- [Instructions for the task]:
Copy out every one of the records below, character for character and line for line.
--- Material for the task ---
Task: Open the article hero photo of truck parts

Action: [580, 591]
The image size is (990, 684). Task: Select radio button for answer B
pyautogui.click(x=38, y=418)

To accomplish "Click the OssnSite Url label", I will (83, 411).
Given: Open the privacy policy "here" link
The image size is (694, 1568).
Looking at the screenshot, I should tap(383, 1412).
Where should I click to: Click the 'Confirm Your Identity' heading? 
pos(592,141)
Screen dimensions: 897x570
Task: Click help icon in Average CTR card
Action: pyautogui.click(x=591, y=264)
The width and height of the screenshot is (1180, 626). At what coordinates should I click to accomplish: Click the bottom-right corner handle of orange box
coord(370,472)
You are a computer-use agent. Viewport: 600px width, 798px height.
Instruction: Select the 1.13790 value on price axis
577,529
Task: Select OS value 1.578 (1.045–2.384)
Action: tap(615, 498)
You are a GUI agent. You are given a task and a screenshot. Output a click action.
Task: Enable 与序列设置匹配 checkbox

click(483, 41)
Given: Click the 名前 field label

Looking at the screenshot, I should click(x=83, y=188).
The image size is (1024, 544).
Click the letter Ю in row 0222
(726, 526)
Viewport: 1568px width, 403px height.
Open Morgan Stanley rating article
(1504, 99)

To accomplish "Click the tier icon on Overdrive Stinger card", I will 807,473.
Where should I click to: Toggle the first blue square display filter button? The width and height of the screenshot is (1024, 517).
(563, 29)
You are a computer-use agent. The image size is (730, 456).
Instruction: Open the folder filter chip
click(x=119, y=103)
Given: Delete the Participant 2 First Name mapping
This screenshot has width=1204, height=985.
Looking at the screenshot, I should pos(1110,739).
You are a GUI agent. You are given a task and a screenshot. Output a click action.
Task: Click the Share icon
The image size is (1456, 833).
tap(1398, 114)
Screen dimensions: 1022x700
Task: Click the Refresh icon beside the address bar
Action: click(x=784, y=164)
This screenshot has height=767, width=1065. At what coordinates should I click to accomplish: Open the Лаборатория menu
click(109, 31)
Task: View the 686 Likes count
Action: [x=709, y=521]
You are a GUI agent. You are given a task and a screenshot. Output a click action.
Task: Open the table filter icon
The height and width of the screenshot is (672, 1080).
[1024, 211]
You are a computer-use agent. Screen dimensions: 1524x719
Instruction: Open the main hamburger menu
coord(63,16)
---
- [Solution to this problem]:
Task: Open the article hero photo of truck parts

Action: [580, 591]
The image size is (990, 684). Task: Select radio button for answer B
pyautogui.click(x=38, y=418)

To accomplish "Click the OssnSite Url label", I will (83, 411).
Given: Open the privacy policy "here" link
The image size is (694, 1568).
Looking at the screenshot, I should tap(383, 1412).
Where should I click to: Click the 'Confirm Your Identity' heading? 
pos(592,141)
Screen dimensions: 897x570
Task: Click help icon in Average CTR card
Action: pyautogui.click(x=591, y=264)
The width and height of the screenshot is (1180, 626). At what coordinates should I click to accomplish: Click the bottom-right corner handle of orange box
coord(370,472)
You are a computer-use agent. Viewport: 600px width, 798px height.
Instruction: Select the 1.13790 value on price axis
577,529
Task: Select OS value 1.578 (1.045–2.384)
Action: tap(615, 498)
You are a GUI agent. You are given a task and a screenshot. Output a click action.
Task: Enable 与序列设置匹配 checkbox

click(483, 41)
Given: Click the 名前 field label

Looking at the screenshot, I should click(x=83, y=188).
The image size is (1024, 544).
Click the letter Ю in row 0222
(726, 526)
Viewport: 1568px width, 403px height.
Open Morgan Stanley rating article
(1504, 99)

To accomplish "Click the tier icon on Overdrive Stinger card", I will 807,473.
Where should I click to: Toggle the first blue square display filter button? The width and height of the screenshot is (1024, 517).
(563, 29)
You are a computer-use agent. The image size is (730, 456).
Instruction: Open the folder filter chip
click(x=119, y=103)
Given: Delete the Participant 2 First Name mapping
This screenshot has width=1204, height=985.
Looking at the screenshot, I should pos(1110,739).
You are a GUI agent. You are given a task and a screenshot. Output a click action.
Task: Click the Share icon
The image size is (1456, 833).
tap(1398, 114)
Screen dimensions: 1022x700
Task: Click the Refresh icon beside the address bar
Action: click(x=784, y=164)
This screenshot has height=767, width=1065. At what coordinates should I click to accomplish: Open the Лаборатория menu
click(109, 31)
Task: View the 686 Likes count
Action: [x=709, y=521]
You are a GUI agent. You are given a task and a screenshot. Output a click action.
Task: Open the table filter icon
The height and width of the screenshot is (672, 1080).
[1024, 211]
You are a computer-use agent. Screen dimensions: 1524x719
Instruction: Open the main hamburger menu
coord(63,16)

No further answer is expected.